NOTES ON BOOKS, ETC.

If any of the readers of Mr. Hudson Turner's volume on Domestic Architecture have been under the apprehension that the death of that able antiquary would necessarily lead, if not to the abandonment of that work, to its being completed in a more imperfect manner than Mr. Turner would have completed it, we can assure them that such apprehension is entirely groundless. We have now before us the second part, entitled Some Account of Domestic Architecture in England from Edward I. to Richard II., with Notices of Foreign Examples, and numerous Illustrations of existing Remains from original Drawings. By the Editor of the Glossary of Architecture. The editing of the work is indeed most creditable to Mr. Parker, who, though he modestly confesses that if he had not known that he could safely calculate upon much valuable assistance from others more competent than himself, he would never have ventured to undertake it at all, had already given proof of his fitness for the task by the Glossary of Architecture with which his name has been so long and so honourably connected. The work, which supplies a deficiency which the architectural student has long felt, is produced in the same handsome style, and with the same profuseness of illustration, as its predecessor, and will be found valuable not only to archæologists who study history in brick and stone, but also to those who search in the memorials of bygone ages for illustrations of manners and customs, and of that greater subject than all, the history of our social progress.

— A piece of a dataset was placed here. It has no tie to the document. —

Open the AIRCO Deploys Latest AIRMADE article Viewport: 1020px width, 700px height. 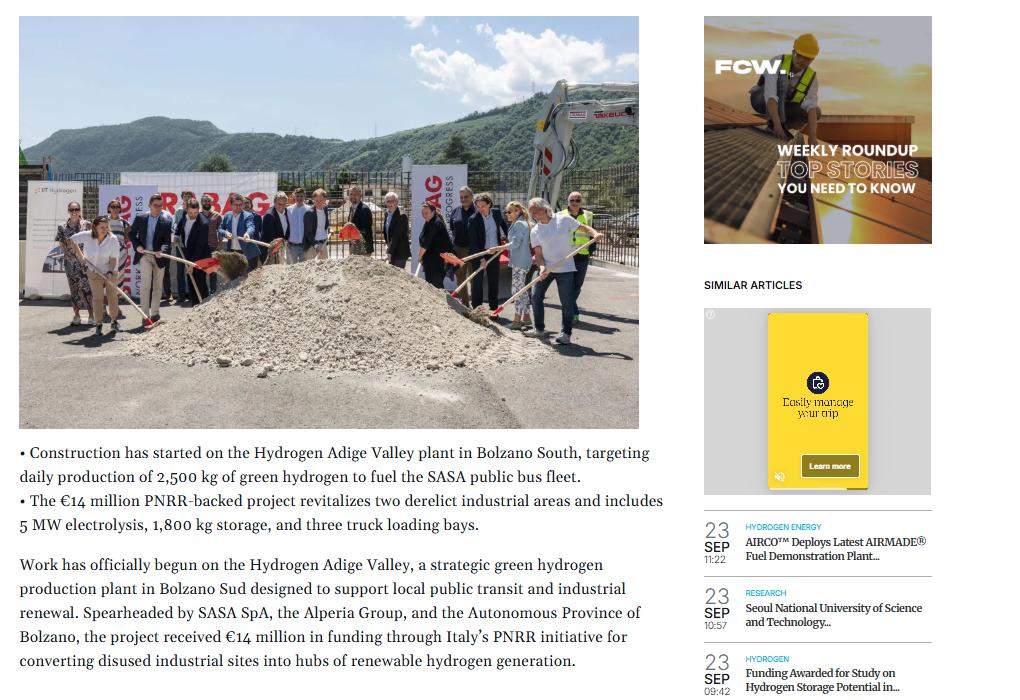[x=835, y=549]
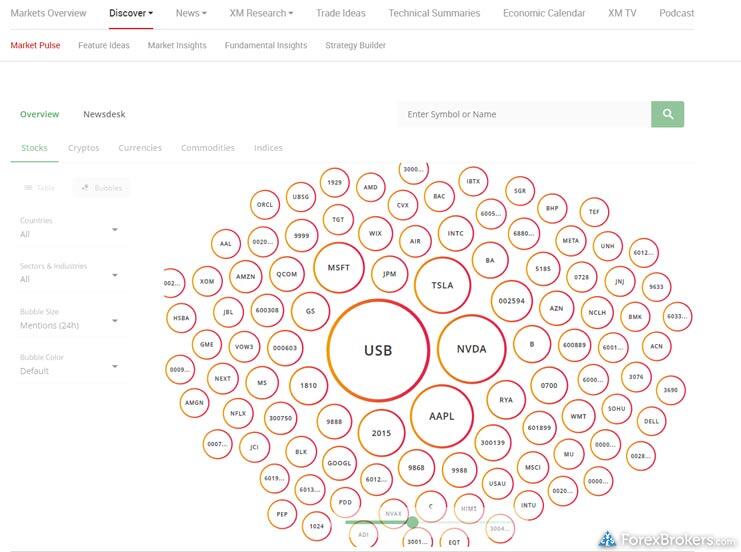Open the Economic Calendar link
Viewport: 741px width, 552px height.
click(x=545, y=13)
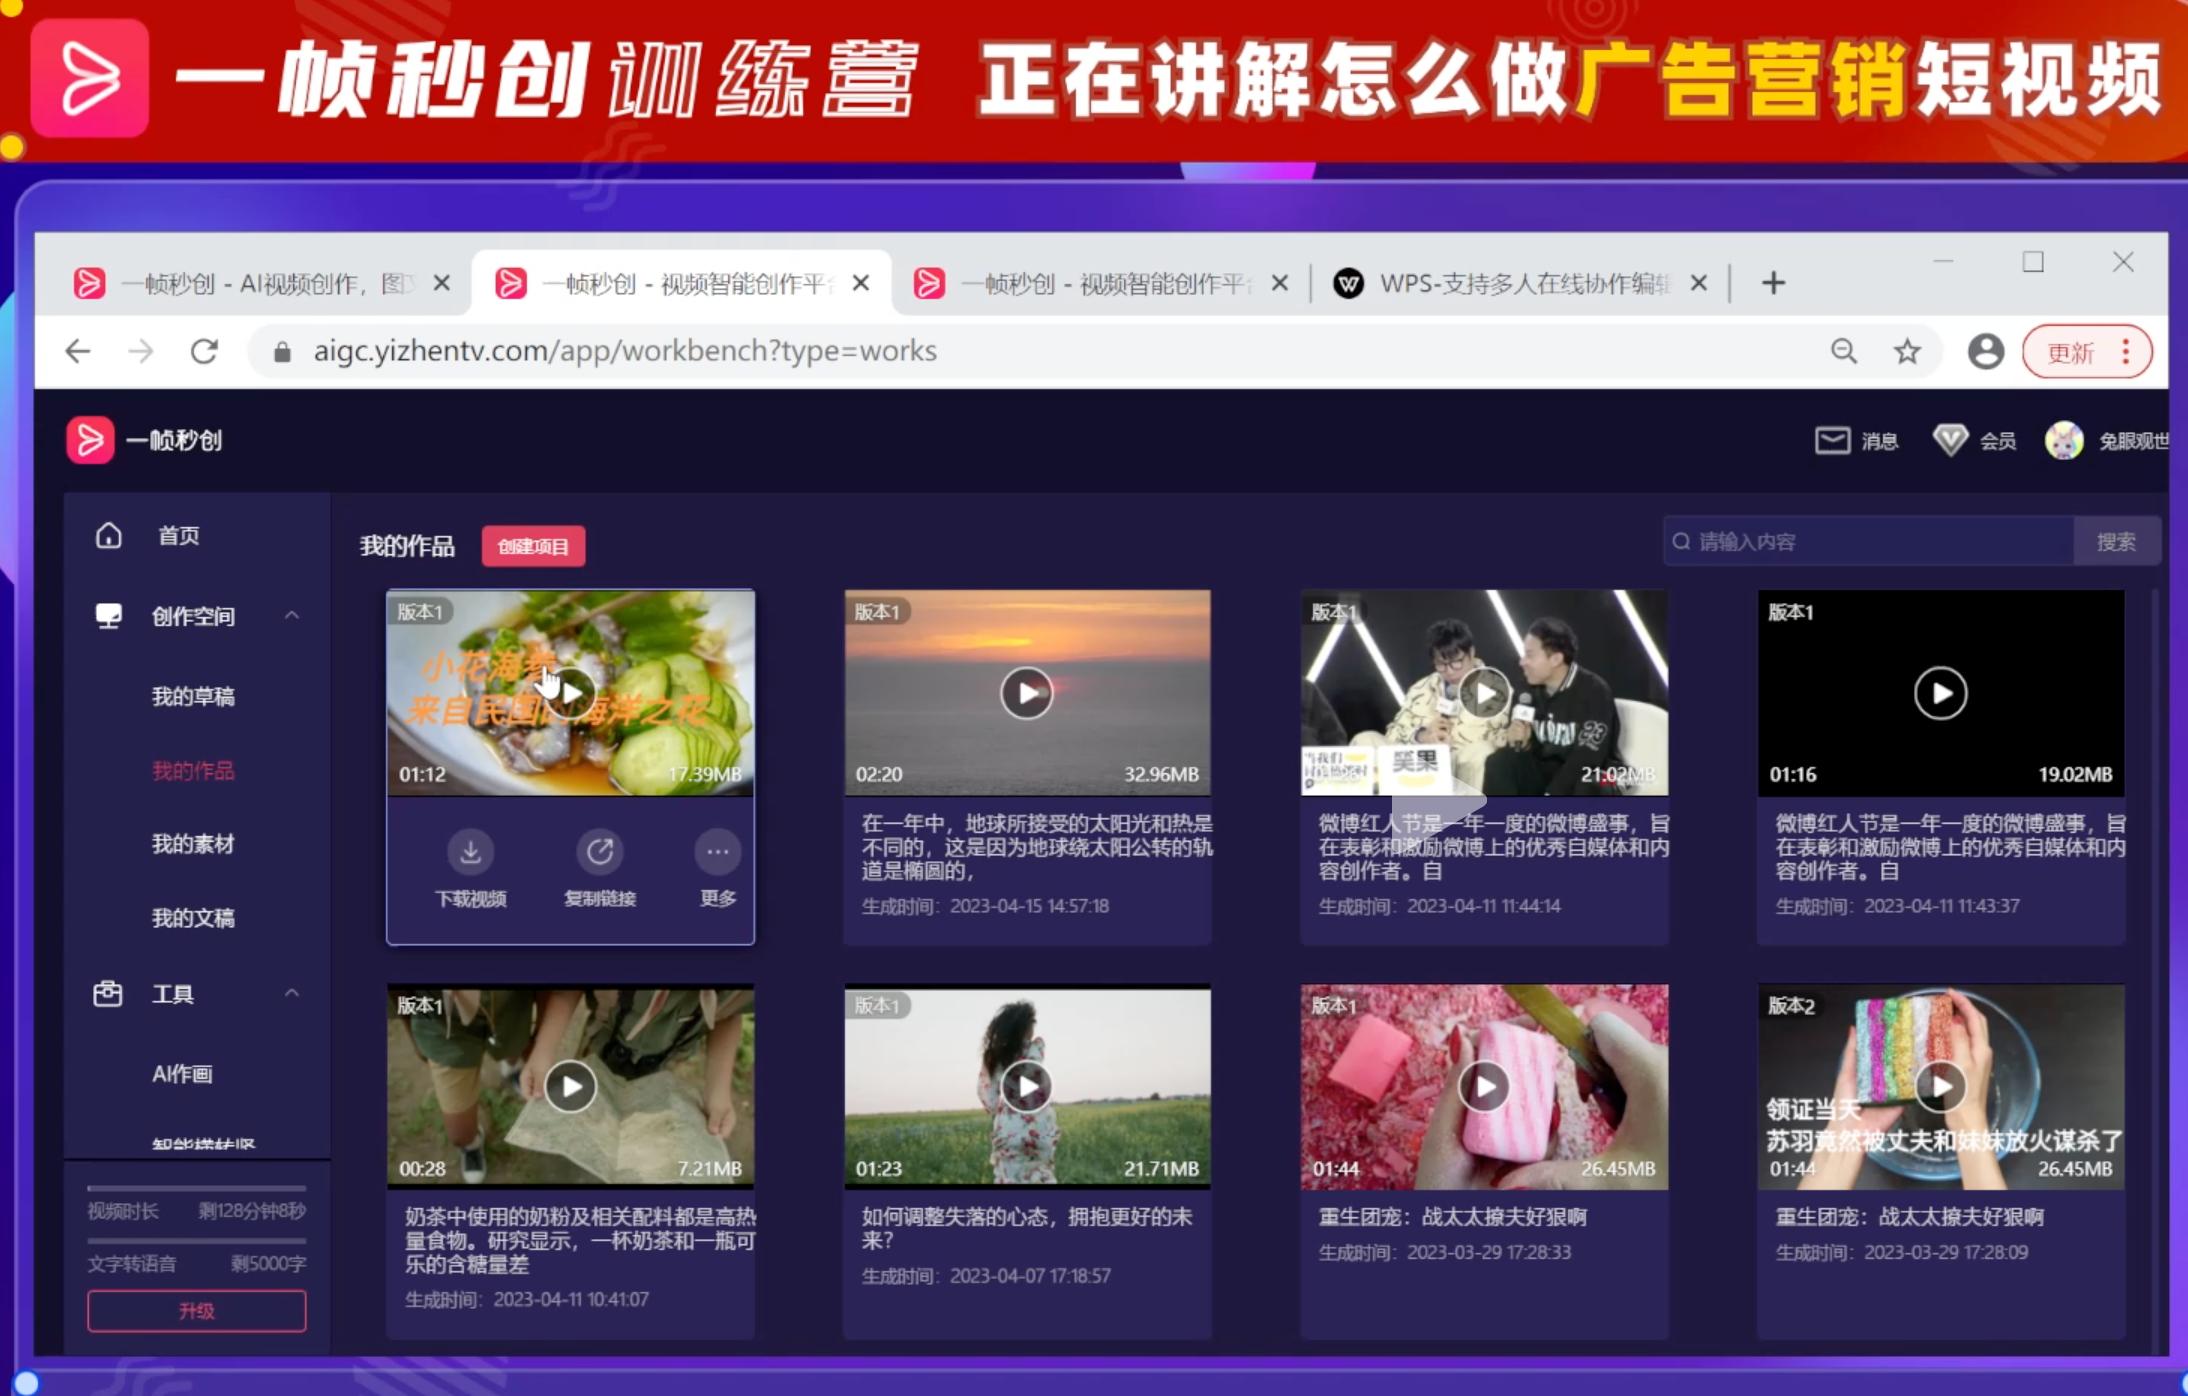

Books Received.—History of England from the Peace of Utrecht to the Peace of Versailles, 1713—1783, by Lord Mahon, vol. ii. 1720—1740. This second volume of the new and cheaper edition of Lord Mahon's work extends from the accession of Walpole and Townshend to office in 1720, to the Declaration of War against Spain in 1739, and contains a valuable appendix of original papers.—The Annals of Roger de Hoveden, from A.D. 732 to A.D. 1201, translated from the Latin, with Notes and Illustrations, by Henry T. Riley. Vol. I. A.D. 732 to A.D. 1180, is a new volume of the valuable series of Translations of Early English Chronicles, which is to give so important a character to Bohn's Antiquarian Library.—Thomas à Becket and other Poems, by Patrick Scott. Notices of new poems scarcely fall within our vocation, but Mr. Scott is a true poet, and we cannot refuse to praise the present volume, and more especially the little poem which owes its origin to the notice of the opening of the coffin of Lady Audrey Leigh in our 156th Number.—The Family Shakspeare, &c., by Thomas Bowdler, Vol. V. This fifth volume contains Troilus and Cressida, Coriolanus, Julius Cæsar, Antony and Cleopatra, and Cymbeline.